SUPPLIED INFORMATION.

━━━━━━━━━━

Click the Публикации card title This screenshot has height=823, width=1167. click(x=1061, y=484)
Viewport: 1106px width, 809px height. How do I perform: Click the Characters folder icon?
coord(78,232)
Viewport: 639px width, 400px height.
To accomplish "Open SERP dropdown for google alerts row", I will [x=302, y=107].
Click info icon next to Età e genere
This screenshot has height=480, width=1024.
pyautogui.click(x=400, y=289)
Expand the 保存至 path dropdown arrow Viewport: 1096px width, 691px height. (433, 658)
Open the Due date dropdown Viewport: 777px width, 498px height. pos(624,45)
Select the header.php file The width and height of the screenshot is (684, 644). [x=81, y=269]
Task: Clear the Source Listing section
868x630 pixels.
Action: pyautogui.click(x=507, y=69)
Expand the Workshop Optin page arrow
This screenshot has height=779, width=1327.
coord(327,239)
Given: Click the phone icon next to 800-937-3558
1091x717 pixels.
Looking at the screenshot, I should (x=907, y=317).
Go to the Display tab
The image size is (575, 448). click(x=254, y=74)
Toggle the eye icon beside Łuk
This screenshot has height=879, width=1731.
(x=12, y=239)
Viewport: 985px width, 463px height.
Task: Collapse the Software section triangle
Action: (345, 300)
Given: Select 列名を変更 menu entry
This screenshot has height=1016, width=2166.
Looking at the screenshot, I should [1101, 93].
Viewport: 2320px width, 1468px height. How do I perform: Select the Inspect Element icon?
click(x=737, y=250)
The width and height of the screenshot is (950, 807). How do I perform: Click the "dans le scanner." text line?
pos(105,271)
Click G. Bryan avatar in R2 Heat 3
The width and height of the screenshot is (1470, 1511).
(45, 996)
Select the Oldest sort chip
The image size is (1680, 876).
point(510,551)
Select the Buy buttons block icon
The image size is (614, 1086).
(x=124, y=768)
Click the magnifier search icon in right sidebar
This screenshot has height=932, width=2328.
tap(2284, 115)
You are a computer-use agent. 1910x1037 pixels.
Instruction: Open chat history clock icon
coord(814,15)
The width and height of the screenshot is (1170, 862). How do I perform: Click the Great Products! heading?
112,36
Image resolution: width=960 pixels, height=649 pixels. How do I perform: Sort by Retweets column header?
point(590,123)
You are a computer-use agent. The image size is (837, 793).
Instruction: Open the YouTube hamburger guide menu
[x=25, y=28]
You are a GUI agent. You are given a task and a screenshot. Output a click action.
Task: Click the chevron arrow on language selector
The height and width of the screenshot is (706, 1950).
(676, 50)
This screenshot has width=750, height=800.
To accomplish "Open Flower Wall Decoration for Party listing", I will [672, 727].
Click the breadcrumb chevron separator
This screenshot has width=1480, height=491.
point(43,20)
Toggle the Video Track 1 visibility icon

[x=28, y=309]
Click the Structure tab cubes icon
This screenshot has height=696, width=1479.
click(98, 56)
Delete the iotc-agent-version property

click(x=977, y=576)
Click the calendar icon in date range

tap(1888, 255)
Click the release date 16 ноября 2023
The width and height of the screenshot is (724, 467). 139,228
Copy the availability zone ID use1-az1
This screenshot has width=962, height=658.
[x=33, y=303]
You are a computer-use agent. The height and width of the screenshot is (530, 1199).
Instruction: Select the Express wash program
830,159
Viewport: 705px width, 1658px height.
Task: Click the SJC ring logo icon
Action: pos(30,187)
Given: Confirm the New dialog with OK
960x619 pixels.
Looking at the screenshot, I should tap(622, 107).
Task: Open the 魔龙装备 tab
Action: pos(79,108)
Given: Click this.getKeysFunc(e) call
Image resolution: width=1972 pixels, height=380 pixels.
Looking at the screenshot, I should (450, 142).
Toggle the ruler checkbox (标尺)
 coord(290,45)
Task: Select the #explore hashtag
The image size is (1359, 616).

━━━━━━━━━━

WHAT IS BEING ASKED.
All the records, from the first line to the last: repeat them exactly.

EXERCISE RESPONSE.
Click the Публикации card title This screenshot has height=823, width=1167. click(x=1061, y=484)
Viewport: 1106px width, 809px height. How do I perform: Click the Characters folder icon?
coord(78,232)
Viewport: 639px width, 400px height.
To accomplish "Open SERP dropdown for google alerts row", I will [x=302, y=107].
Click info icon next to Età e genere
This screenshot has height=480, width=1024.
pyautogui.click(x=400, y=289)
Expand the 保存至 path dropdown arrow Viewport: 1096px width, 691px height. (433, 658)
Open the Due date dropdown Viewport: 777px width, 498px height. pos(624,45)
Select the header.php file The width and height of the screenshot is (684, 644). [x=81, y=269]
Task: Clear the Source Listing section
868x630 pixels.
Action: pyautogui.click(x=507, y=69)
Expand the Workshop Optin page arrow
This screenshot has height=779, width=1327.
coord(327,239)
Given: Click the phone icon next to 800-937-3558
1091x717 pixels.
Looking at the screenshot, I should (x=907, y=317).
Go to the Display tab
The image size is (575, 448). click(x=254, y=74)
Toggle the eye icon beside Łuk
This screenshot has height=879, width=1731.
(x=12, y=239)
Viewport: 985px width, 463px height.
Task: Collapse the Software section triangle
Action: (345, 300)
Given: Select 列名を変更 menu entry
This screenshot has height=1016, width=2166.
Looking at the screenshot, I should [1101, 93].
Viewport: 2320px width, 1468px height. How do I perform: Select the Inspect Element icon?
click(x=737, y=250)
The width and height of the screenshot is (950, 807). How do I perform: Click the "dans le scanner." text line?
pos(105,271)
Click G. Bryan avatar in R2 Heat 3
The width and height of the screenshot is (1470, 1511).
(45, 996)
Select the Oldest sort chip
The image size is (1680, 876).
point(510,551)
Select the Buy buttons block icon
The image size is (614, 1086).
(x=124, y=768)
Click the magnifier search icon in right sidebar
This screenshot has height=932, width=2328.
tap(2284, 115)
You are a computer-use agent. 1910x1037 pixels.
Instruction: Open chat history clock icon
coord(814,15)
The width and height of the screenshot is (1170, 862). How do I perform: Click the Great Products! heading?
112,36
Image resolution: width=960 pixels, height=649 pixels. How do I perform: Sort by Retweets column header?
point(590,123)
You are a computer-use agent. The image size is (837, 793).
Instruction: Open the YouTube hamburger guide menu
[x=25, y=28]
You are a GUI agent. You are given a task and a screenshot. Output a click action.
Task: Click the chevron arrow on language selector
The height and width of the screenshot is (706, 1950).
(676, 50)
This screenshot has width=750, height=800.
To accomplish "Open Flower Wall Decoration for Party listing", I will [672, 727].
Click the breadcrumb chevron separator
This screenshot has width=1480, height=491.
point(43,20)
Toggle the Video Track 1 visibility icon

[x=28, y=309]
Click the Structure tab cubes icon
This screenshot has height=696, width=1479.
click(98, 56)
Delete the iotc-agent-version property

click(x=977, y=576)
Click the calendar icon in date range

tap(1888, 255)
Click the release date 16 ноября 2023
The width and height of the screenshot is (724, 467). 139,228
Copy the availability zone ID use1-az1
This screenshot has width=962, height=658.
[x=33, y=303]
You are a computer-use agent. The height and width of the screenshot is (530, 1199).
Instruction: Select the Express wash program
830,159
Viewport: 705px width, 1658px height.
Task: Click the SJC ring logo icon
Action: pos(30,187)
Given: Confirm the New dialog with OK
960x619 pixels.
Looking at the screenshot, I should tap(622, 107).
Task: Open the 魔龙装备 tab
Action: pos(79,108)
Given: Click this.getKeysFunc(e) call
Image resolution: width=1972 pixels, height=380 pixels.
Looking at the screenshot, I should (450, 142).
Toggle the ruler checkbox (标尺)
 coord(290,45)
Task: Select the #explore hashtag
The image size is (1359, 616).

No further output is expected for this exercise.